TASKS TO CARRY OUT:
**A.** In the passage on critical mathematics education, list every kind of discourse in which the split between popular culture and school mathematics is said to be evident.
**B.** Write a continuation of the passage on critical mathematics education, picking up after its final sentence.

** Start PAGE **

And finally, it becomes crucial to examine the discourses of mathematics and mathematics education in and out of school and popular culture. Critical mathematics education asks how and why the split between popular culture and school mathematics is evident in mathematical, educational, and mathematics education discourses, and why such a strange dichotomy must be resolved between mathematics as a “commodity” and as a “cultural resource.” Mathematics is a commodity in the consumer culture because it has been turned into “stuff” that people collect (knowledge) in order to spend later (on the job market, to get into college, etc.). But it is also a cultural resource in that it is a world of metaphors and ways of making meaning through which people can interpret their world and describe it in new ways, as in the example of Malcolm X. Critical mathematics educators recognize the role of mathematics as a commodity in society; but they search for ways to effectively emphasize the meaning-making aspects of mathematics as part of the variety of cultures. In doing so, they make it possible for mathematics to be a resource for political action.

## Potential Impact

The history of critical mathematics education is a story of expanding contexts. Early reformers recognized that training in skills could not lead to the behaviors they associated with someone who is a critical thinker who acts as a citizen in a democratic society. Mathematics education adopted the model of enculturation into a community of critical thinkers. By participating in a democratic community of inquiry, it is imagined, students are allowed to demonstrate the critical thinking skills they possess as human beings, and to refine and examine these skills in meaningful situations.

** End PAGE **
** Start SUPPLIED MATERIAL **

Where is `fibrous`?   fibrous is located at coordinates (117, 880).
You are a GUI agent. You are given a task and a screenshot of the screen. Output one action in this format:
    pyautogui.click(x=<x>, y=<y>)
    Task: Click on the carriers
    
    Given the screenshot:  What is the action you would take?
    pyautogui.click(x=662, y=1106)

** End SUPPLIED MATERIAL **

THE REPLIES:
**A.**
mathematical discourses
educational discourses
mathematics education discourses

**B.**
Current efforts recognize the limitations of mathematical enculturation as inadequately addressing the politics of this enculturation. Mathematics for social justice, as advocated by such authors as Peter Appelbaum, Eric Gutstein, and Sal Restivo, uses the term “critical competence” to subsume earlier notions of critical thinking skills and propensities. A politically concerned examination of the specific processes of participation and the role of mathematics in supporting a democratic society enhances the likelihood of critical thinking in mathematics, and the achievement of critical competence.

**Bibliography: **

- Appelbaum, P. (1995). Popular culture, educational discourse and mathematics. Albany: State University of New York Press.
- Brown, S. I. (2001). Reconstructing school mathematics: Problems with problems and the real world. New York: Peter Lang.
- Dias, A. L. B. (1999). Becoming critical mathematics educators through action research. Educational Action Research, 7(1), 15–34.
- Frankenstein, M. (1983). Critical mathematics education: An application of Paulo Freire’s epistemology. Journal of Education, 165(4), 315–339.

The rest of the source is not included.